Right now, Arable has eight employees and offices in Princeton, Silicon Valley, and Nebraska. The company has manufactured 50 Pulsepods and is gradually rolling them out to beta customers around the world. It has several provisional patents granted on its technology, including its novel rain gauge design. The company is planning to close an investment round this summer, in time for a fall production run of 2000 with 10,000 planned to be manufactured next year.

Even with all this going on, this installation at Jasper Ridge is a big milestone, because the quiet ecological preserve has an important place in the history of plant monitoring: The early data that allowed remote satellite sensing to identify vegetation came from a JPL project, AVIRIS, that sent experimental imaging sensors flying over Jasper Ridge starting in the 1980s.

Wolf, Chiariello, Butterworth, Arable vice president of design Marisa Rowland, and I trudged around in the grasses for about an hour before Wolf settled on the perfect spot and Chiariello rounded up the right kind of mounting post.
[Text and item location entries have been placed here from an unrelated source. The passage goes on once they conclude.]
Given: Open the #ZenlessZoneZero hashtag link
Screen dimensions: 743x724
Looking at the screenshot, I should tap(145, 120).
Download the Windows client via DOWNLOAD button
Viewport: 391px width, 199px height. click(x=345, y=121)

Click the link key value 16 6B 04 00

Once he pounded in the post, however, it took him just moments to set the Pulsepod on it and screw it down tight. After a little fidgeting to make sure the pod was roughly level and turned on, Wolf stepped back. “I’m content,” he said.

He expects this Pulsepod to be sending data to the cloud for five years; right now, he’ll just use the data to calibrate the net radiometer and spectrometer and fine tune the gadget’s power consumption, but eventually, it could replace the weather station (see photo) and other cumbersome gear used for field research at the preserve. And, Wolf thinks, someday it will do types of monitoring he has yet to imagine.
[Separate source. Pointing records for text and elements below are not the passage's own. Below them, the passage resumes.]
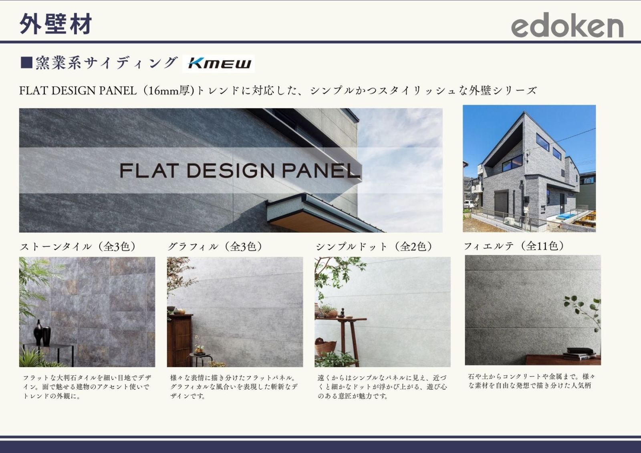Screen dimensions: 641x453
Task: Select the シンプルドット description paragraph
Action: 382,387
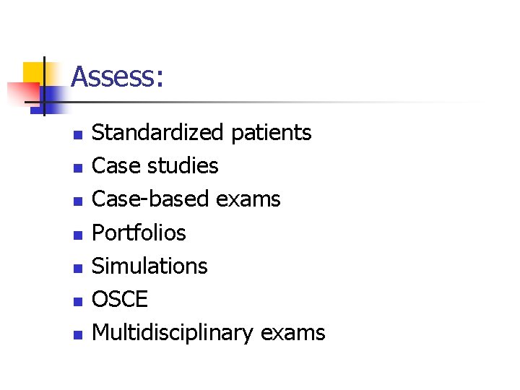Click the bullet beside Multidisciplinary exams
The image size is (520, 390).
click(x=77, y=334)
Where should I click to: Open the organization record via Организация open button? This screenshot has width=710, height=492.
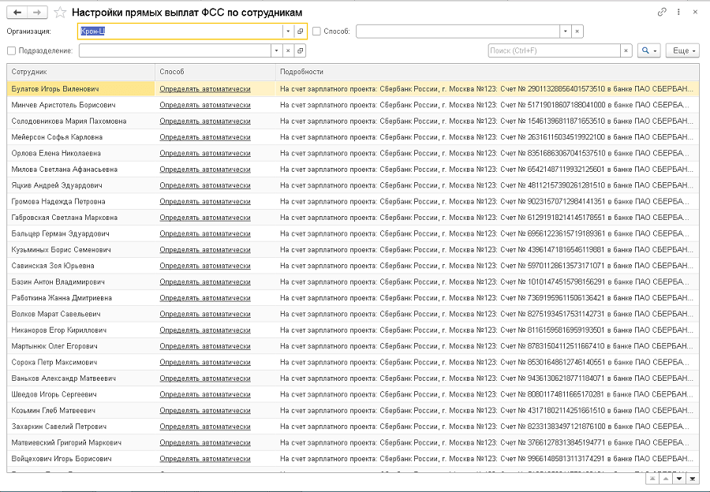[301, 32]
It’s like a Fitbit, he says: “You get it because you want to track your run, then you find out it measures your resting heart rate, you start noticing that some days its higher than others, and that turns out to be interesting to you, and you start using that to get healthier.” Like a fitness enthusiast, farmers, he thinks, will get obsessed with data about the plants growing in their fields and the slowly changing weather.  “You show a wine grower data on their vines responding to the weather, and they can’t help but want to know more so they can do better.”